Theatre at BBC Broadcasting House in London

The BBC Radio Theatre (originally named The Concert Hall) is a theatre situated within the BBC's Broadcasting House complex. It is used for live broadcast and audio recordings.

== History ==
Originally named The Concert Hall, the theatre was designed by George Val Myer as part of the BBC's new Broadcasting House building. The hall is 106 ft long, and tapers from 48 ft wide at the rear to 36 ft wide behind the stage. The room's height is 31 ft, taking up three storeys of Broadcasting House. Upon original specification, the hall had a reverberation time of 1.7 seconds.

Broadcasting House was opened on 14 May 1932 by Queen Mary. The theatre's first performance was held on 15 October 1932; at this time the hall's capacity allowed a large orchestra and an audience of 550. On 10 March 1933, the hall hosted a memorial concert to the BBC's former Director of Music, Percy Pitt.

Stored items
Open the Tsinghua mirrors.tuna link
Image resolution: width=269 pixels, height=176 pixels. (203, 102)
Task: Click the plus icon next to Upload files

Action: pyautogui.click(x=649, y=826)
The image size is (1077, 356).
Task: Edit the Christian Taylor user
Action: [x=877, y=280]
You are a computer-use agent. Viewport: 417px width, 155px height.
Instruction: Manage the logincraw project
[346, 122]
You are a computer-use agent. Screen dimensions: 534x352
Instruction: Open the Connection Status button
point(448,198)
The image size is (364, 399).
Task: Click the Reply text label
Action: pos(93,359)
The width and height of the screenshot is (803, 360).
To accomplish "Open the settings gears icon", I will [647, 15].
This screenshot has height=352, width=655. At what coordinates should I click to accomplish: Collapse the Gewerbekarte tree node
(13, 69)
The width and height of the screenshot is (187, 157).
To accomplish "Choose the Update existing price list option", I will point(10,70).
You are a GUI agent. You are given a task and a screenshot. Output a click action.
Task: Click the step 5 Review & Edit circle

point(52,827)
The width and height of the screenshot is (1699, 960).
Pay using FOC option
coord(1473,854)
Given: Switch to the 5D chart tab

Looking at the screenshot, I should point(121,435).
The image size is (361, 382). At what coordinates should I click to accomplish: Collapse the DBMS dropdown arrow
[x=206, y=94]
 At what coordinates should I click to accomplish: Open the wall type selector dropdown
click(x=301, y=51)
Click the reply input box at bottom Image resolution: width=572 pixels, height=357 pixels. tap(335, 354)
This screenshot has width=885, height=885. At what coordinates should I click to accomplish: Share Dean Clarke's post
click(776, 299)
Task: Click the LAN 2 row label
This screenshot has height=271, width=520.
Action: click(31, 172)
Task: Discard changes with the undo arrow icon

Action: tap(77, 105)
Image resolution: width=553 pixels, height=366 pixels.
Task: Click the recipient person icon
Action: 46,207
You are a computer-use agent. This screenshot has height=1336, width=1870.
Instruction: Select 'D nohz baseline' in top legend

§ Assignment: Quote the BBC Radio Theatre text word for word, beginning at the words "Broadcasting House was" and stopping after the words "Music, Percy Pitt.". The listing has no connection to the text about the BBC Radio Theatre.

§ Result below:
Broadcasting House was opened on 14 May 1932 by Queen Mary. The theatre's first performance was held on 15 October 1932; at this time the hall's capacity allowed a large orchestra and an audience of 550. On 10 March 1933, the hall hosted a memorial concert to the BBC's former Director of Music, Percy Pitt.